AJP - Heart and Circulatory Physiology, Vol 257, Issue 4 1254-H1262, Copyright © 1989 by American Physiological Society
Coronary hemodynamic effects of intravenous vasoactive intestinal peptide in humans
T. C. Smitherman, J. J. Popma, S. I. Said, G. J. Krejs and G. J. Dehmer
Medical Services, Veterans Administration Medical Center, Dallas 75216.

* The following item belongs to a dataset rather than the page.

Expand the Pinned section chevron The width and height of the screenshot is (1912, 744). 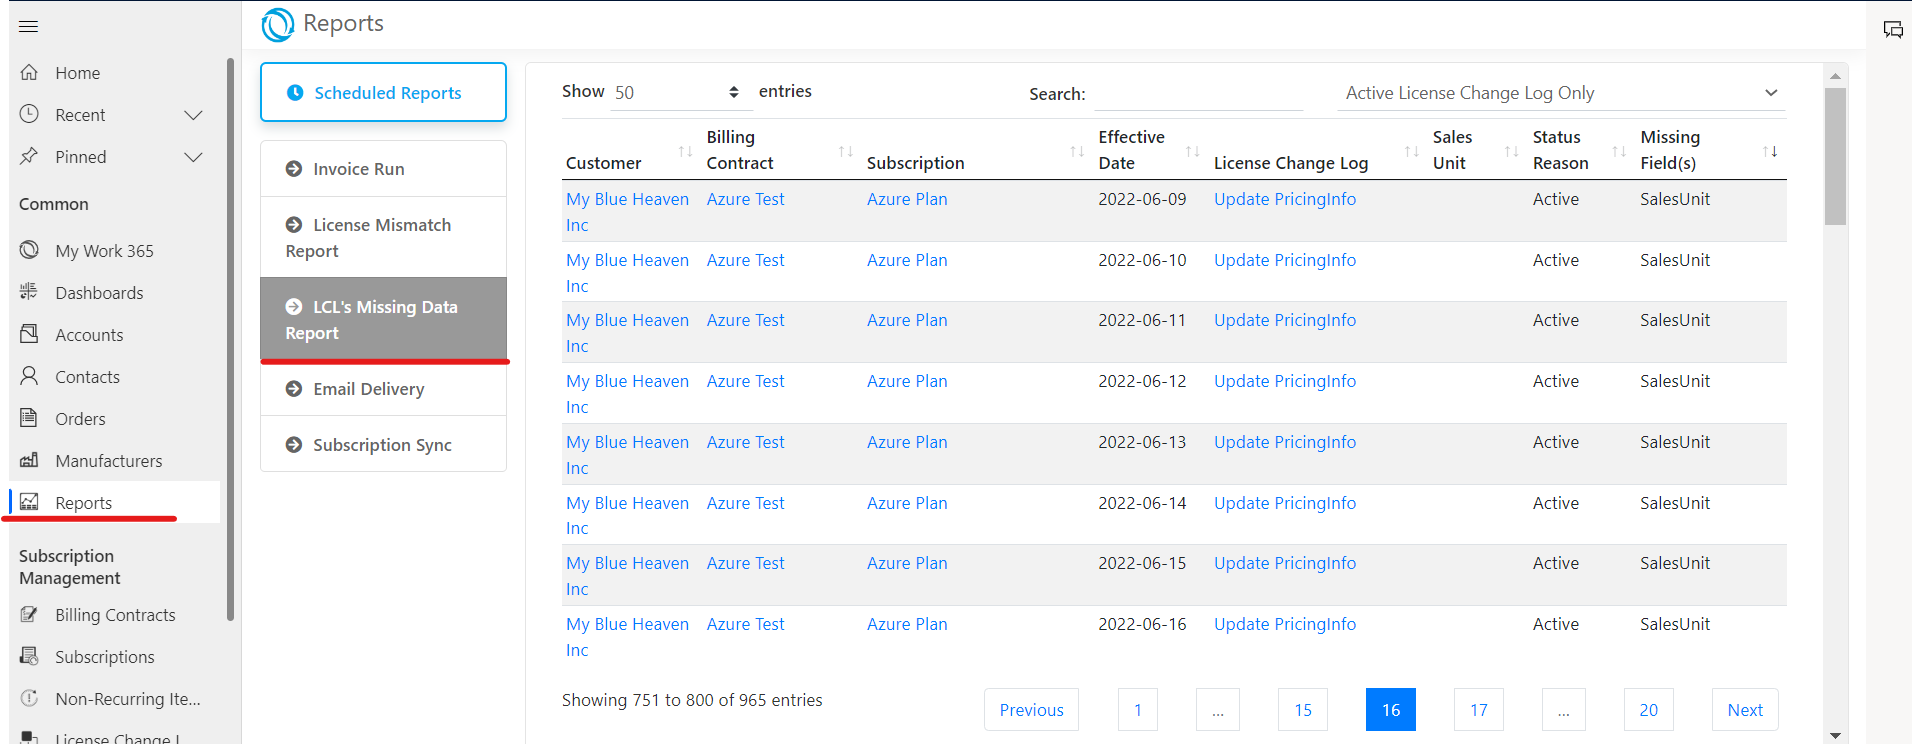pyautogui.click(x=194, y=157)
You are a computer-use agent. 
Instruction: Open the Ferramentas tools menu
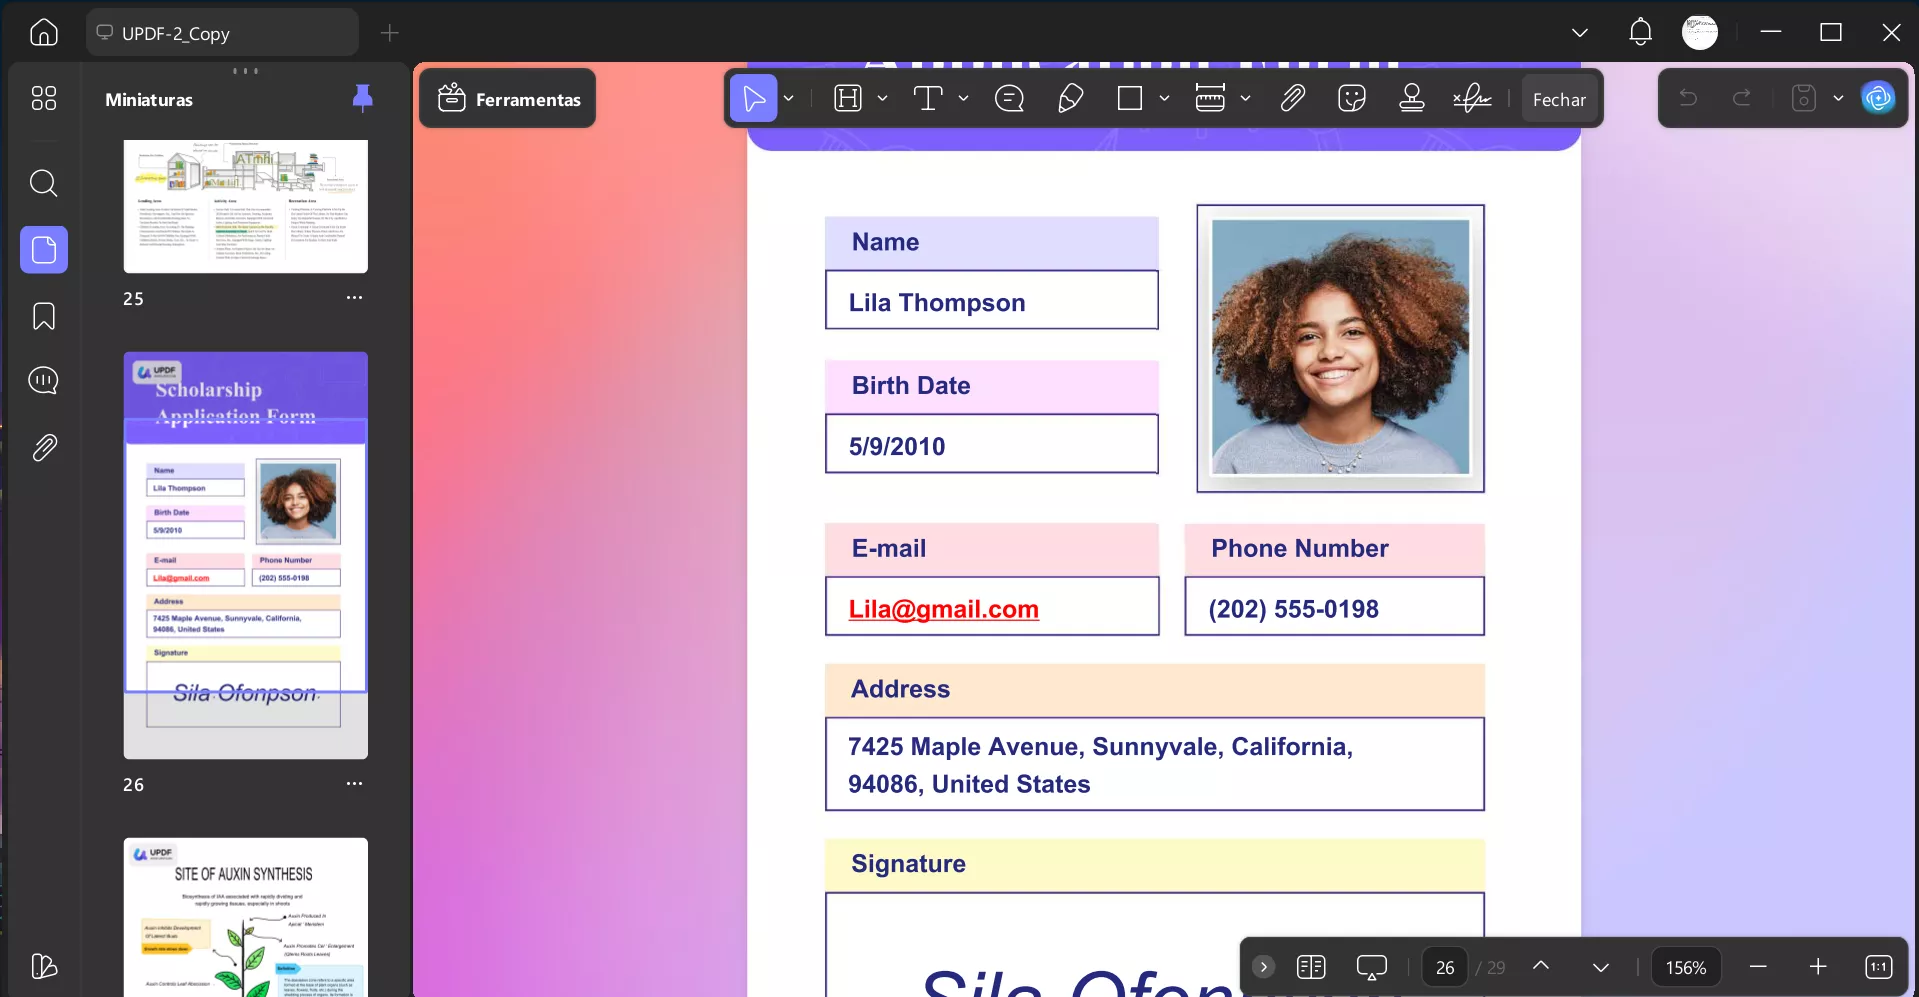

Vasoactive intestinal polypeptide (VIP), a probable neurotransmitter, is
present in the hearts of experimental animals and is a coronary vasodilator
in dogs. We evaluated the coronary hemodynamic effects of intravenously
infused VIP in 11 men at two rates that modestly raised circulating VIP
concentrations. The decreases in coronary and systemic vascular resistances
during the second infusion, 33 and 31%, respectively, were slightly but
insignificantly greater than the 24% decrease in pulmonary vascular
resistance. Coronary sinus levels of 6-keto-prostaglandin F1 alpha were not
elevated during the infusions, and cyclooxygenase inhibition did not
significantly blunt coronary vasodilation. However, myocardial oxygen
uptake rose significantly during both infusions. To test for a direct
coronary vasodilator effect, we infused VIP into the left coronary artery
of four other men at four levels. The maximum decline in coronary vascular
resistance was 46% and was not associated with an increase in myocardial
oxygen uptake. We conclude that 1) intravenous administration of low to
intermediate doses of VIP in humans is associated with substantial coronary
vasodilation, 2) the coronary bed appears to be at least as responsive as
other vascular beds, 3) the coronary vasodilation is due to both direct and
indirect effects, and 4) the coronary vasodilation does not appear to be
mediated by prostaglandins.